After successfully seizing control of Scarborough Shoal, Chinese experts praised the operation as an adroit exercise of Chinese power to defend Chinese sovereignty and territorial integrity. In recent weeks, some voices have called for the application of the successful strategy to Second Thomas Shoal. Chinese Air Force Major General Zhang Zhaozhong, a nationalistic pundit who regularly appears on Chinese television talk shows, proposed a “cabbage” strategy to deal with Second Thomas Shoal in which the Chinese would surround the shoal in layers of Chinese ships, with fishing vessels in the inner layers, surrounded by civilian maritime vessels and navy ships in the outer layers. The goal of such a strategy would be to compel the Philippine marines deployed on the Shoal to abandon the grounded vessel for lack of sustenance (Malaya, June 5). If such an approach fails, other experts have asserted China should consider towing the BRP Sierra Madre away from the shoal—an action that carries potential for conflict considering the presence of armed Philippine marines (CCTV-4, May 31).
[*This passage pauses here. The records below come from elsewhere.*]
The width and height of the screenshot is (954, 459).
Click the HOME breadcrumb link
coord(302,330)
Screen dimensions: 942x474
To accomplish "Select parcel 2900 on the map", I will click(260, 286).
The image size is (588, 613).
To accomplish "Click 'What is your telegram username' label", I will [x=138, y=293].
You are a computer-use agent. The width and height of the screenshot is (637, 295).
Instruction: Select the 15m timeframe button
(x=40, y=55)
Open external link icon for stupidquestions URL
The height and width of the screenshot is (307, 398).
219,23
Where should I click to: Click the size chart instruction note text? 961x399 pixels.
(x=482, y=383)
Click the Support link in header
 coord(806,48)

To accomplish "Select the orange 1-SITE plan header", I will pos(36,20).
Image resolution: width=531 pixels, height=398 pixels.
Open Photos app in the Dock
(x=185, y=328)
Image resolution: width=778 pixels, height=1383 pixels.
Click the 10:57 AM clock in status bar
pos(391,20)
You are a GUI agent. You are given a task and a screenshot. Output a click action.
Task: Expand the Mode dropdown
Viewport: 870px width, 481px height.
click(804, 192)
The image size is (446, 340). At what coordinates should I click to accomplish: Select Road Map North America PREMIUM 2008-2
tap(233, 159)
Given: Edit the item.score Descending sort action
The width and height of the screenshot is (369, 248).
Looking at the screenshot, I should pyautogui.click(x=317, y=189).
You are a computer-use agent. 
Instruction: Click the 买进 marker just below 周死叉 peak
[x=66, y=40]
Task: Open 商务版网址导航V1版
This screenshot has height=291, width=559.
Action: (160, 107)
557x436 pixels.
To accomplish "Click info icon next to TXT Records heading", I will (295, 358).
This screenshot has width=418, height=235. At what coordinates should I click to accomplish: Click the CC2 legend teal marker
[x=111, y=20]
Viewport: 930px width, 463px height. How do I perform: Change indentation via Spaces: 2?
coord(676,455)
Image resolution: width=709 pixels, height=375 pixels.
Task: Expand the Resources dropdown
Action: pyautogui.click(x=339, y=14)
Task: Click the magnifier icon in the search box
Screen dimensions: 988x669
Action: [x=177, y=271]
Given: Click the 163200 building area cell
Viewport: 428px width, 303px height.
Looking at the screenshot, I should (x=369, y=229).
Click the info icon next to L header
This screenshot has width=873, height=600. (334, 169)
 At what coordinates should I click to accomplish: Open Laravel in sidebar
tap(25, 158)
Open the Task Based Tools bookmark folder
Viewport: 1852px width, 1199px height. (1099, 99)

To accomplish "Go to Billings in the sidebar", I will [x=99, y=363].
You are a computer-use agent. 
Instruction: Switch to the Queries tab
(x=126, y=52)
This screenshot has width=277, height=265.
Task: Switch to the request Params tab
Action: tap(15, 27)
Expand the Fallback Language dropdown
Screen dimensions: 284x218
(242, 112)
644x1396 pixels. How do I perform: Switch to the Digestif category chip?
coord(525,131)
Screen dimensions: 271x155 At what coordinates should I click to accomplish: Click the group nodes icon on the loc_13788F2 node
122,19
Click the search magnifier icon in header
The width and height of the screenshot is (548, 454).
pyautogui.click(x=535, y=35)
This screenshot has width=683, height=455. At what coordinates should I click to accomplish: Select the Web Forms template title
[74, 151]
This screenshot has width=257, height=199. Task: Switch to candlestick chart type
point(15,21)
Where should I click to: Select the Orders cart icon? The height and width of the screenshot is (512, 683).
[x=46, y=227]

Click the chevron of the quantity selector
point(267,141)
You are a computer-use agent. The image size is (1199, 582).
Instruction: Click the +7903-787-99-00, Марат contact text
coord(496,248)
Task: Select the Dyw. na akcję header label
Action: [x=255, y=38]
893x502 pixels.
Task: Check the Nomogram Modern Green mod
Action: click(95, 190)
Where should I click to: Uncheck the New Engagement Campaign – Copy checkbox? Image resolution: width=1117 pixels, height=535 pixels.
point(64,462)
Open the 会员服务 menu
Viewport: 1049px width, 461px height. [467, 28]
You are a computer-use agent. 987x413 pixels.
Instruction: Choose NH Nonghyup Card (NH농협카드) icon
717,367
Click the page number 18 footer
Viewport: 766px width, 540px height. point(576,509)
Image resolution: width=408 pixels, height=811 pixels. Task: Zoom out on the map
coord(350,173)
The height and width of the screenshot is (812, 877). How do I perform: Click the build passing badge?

Although Vietnam, Brunei, Malaysia and Taiwan also assert claims in the South China Sea, this particular feature is only contested by China, the Philippines and Taiwan. Manila filed a case with the United Nations in January to bring its territorial dispute with China to an United Nations Convention on the Law of the Sea (UNCLOS) arbitration tribunal—an action that has drawn support from the United States, the European Parliament, Japan and Vietnam, but anger from China that strongly opposes multilateral discussions on territorial issues (Philippine Daily Inquirer, May 28).
Washington does not take an official position on competing territorial claims in the South China Sea, but it is a treaty ally of the Philippines and, according to U.S. Defense Secretary Chuck Hagel, “stands firmly against any coercive attempts to alter the status quo.” While recently attending the Shangri-La Dialogue in Singapore, Hagel spoke with his Filipino counterpart Voltaire Gazmin on the U.S.–Philippines relationship, reaffirming the 1954 Mutual Defense Treaty between the nations. According to a Pentagon spokesman, the two “discussed deepening bilateral defense cooperation including work toward increasing rotational presence of U.S. forces in [the] Philippines to address common challenges” (Philippine Daily Inquirer, June 1). The United States also is helping the Philippine military to increase its maritime domain awareness in its coastal waters, including the South China Sea.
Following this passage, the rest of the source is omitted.